Indeed, there are forms of enhancement that are about thickening our presence in a particular place at a particular moment in time, not turning our back on reality, and that help us to give a certain quality of time or attention to those around us, and ourselves. Similarly, there are ways of wearing our own tools more lightly and of using them to turn us more passionately towards reality — not to mention the intractable physicality of these self-same tools, which are neither massless nor placeless, no matter how many claims they may make to the contrary.

Ultimately, there is a symmetry between treating ourselves as disembodied and seeing our machines as a weightless other world. In each case, chains of true cause and effect are replaced by a kind of magical thinking, and the gifts of human illusion cross over into delusion.

‘Any sufficiently advanced technology,’ Arthur C Clarke wrote in 1973, ‘is indistinguishable from magic.’ It’s one of science fiction’s most famous maxims — and I’ve always hated it.
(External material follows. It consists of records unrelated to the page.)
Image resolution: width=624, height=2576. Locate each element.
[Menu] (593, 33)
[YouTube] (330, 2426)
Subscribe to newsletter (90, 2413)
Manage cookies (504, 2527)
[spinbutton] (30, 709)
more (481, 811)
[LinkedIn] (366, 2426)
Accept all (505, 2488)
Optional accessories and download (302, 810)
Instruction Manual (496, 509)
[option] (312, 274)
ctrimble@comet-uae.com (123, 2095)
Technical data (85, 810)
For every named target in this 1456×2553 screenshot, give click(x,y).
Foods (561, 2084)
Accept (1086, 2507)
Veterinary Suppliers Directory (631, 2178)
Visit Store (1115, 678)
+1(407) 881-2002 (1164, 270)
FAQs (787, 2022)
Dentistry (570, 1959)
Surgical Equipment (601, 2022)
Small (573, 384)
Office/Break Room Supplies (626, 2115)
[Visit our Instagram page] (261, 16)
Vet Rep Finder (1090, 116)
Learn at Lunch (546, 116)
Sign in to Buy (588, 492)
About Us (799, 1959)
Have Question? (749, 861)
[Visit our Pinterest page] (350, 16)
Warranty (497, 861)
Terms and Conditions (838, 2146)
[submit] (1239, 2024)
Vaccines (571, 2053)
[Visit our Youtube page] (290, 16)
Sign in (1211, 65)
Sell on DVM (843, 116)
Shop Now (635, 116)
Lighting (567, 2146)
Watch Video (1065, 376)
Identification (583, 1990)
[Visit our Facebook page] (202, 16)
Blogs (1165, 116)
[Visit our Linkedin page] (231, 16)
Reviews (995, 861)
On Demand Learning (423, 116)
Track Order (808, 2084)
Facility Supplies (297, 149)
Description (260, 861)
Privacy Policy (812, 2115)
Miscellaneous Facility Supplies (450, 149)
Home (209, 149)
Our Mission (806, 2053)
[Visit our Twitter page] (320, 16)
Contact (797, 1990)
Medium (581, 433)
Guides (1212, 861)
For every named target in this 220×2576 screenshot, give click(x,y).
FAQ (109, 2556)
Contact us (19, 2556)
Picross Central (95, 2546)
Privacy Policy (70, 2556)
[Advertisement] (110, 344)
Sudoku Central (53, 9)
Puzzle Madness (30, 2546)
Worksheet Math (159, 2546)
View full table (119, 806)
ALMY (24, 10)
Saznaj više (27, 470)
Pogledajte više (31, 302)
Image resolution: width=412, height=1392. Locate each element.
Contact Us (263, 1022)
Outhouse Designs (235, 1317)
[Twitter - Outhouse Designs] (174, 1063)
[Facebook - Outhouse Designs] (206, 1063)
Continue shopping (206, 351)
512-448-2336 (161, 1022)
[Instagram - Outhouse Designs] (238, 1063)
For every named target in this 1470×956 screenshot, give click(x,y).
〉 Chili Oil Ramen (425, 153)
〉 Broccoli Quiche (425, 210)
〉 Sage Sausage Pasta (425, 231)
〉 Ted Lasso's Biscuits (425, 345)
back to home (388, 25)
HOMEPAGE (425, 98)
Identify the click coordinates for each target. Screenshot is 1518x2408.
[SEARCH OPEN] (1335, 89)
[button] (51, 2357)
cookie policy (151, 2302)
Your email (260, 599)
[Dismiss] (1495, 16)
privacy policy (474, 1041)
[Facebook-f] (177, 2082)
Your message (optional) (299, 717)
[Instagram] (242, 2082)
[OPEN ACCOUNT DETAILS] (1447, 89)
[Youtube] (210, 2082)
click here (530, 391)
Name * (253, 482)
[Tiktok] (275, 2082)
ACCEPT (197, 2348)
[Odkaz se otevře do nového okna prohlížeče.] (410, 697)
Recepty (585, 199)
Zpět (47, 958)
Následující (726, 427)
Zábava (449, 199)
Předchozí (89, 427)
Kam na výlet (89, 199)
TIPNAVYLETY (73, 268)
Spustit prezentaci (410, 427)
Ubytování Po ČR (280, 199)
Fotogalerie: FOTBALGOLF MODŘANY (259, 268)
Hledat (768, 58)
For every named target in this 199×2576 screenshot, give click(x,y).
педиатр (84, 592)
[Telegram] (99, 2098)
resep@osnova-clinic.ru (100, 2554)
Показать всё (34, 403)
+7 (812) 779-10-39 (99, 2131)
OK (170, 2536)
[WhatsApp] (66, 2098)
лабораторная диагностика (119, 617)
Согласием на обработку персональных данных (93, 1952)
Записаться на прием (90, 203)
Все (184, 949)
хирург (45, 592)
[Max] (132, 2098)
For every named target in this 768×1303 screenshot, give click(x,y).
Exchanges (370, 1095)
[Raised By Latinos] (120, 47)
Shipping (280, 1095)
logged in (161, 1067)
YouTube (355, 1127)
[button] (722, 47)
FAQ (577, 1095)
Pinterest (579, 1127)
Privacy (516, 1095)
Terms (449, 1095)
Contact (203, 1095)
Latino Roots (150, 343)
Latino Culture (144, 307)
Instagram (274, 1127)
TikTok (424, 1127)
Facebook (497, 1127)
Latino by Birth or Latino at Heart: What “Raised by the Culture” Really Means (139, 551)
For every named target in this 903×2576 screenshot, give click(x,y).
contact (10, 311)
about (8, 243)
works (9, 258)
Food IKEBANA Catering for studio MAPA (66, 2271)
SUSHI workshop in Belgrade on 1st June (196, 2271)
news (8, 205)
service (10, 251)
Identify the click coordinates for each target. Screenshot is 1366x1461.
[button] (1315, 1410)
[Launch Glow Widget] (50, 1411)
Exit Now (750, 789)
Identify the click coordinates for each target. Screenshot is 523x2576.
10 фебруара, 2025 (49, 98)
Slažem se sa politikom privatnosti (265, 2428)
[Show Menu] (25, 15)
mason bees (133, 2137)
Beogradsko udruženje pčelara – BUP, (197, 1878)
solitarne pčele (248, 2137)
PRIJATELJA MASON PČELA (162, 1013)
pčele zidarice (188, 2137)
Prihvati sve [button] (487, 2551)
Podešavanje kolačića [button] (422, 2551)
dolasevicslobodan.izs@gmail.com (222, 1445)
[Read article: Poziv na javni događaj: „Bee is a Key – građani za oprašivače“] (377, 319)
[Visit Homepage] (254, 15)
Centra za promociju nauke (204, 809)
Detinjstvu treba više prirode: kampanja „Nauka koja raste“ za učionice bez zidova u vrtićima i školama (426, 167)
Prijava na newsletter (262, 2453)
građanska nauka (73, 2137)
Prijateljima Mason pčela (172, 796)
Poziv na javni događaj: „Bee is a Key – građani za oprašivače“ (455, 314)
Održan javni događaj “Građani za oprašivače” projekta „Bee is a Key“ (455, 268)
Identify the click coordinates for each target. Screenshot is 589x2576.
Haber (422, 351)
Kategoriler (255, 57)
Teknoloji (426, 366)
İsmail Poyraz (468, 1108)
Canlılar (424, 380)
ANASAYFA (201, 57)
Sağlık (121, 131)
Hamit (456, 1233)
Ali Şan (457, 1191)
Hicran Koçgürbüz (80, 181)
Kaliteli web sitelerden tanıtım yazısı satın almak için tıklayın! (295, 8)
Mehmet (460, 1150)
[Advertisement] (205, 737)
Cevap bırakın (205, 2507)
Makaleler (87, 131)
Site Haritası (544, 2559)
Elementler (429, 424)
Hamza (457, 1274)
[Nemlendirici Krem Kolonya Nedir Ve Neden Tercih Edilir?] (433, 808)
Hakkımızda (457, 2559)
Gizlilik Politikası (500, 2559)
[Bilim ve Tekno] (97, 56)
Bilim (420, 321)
Assuming that there’s no such thing as ‘real’ magic, and that what we mean when we talk about magic is someone being fooled by someone else, what is he actually saying: that, past a certain point, all we can do is gawp and applaud at the end of the show?

This won’t do. All the magic, after all, belongs not to these tools, but to us: in the stories we tell, the illusions we share. It’s ours, and we can withhold it if we see fit — refuse to clap, peek behind the curtain, tell the performers that we know there’s a trapdoor somewhere onstage. You don’t have to believe in magic to love it.

Quite the reverse, in fact. Just like belonging to any ‘Audience’, it isn’t proper fun unless everyone has tacitly agreed the rules. If only one side knows what’s going on, it’s no longer entertainment: it’s a con trick, and a price is being extracted.

This is our future. We’re playing better, brighter games than ever — and bringing them ever closer to the place where we hold ourselves. It’s terrific, and I’m thrilled to be on board for the ride. More than ever, though, we cannot afford to believe in magic, or to overlook the effortful divide between us as we actually are and ‘us’ as we appear on screen. Because the screen is only the beginning — and it will be a sad thing indeed if our best model for humanity’s self-invention remains a chunk of furniture.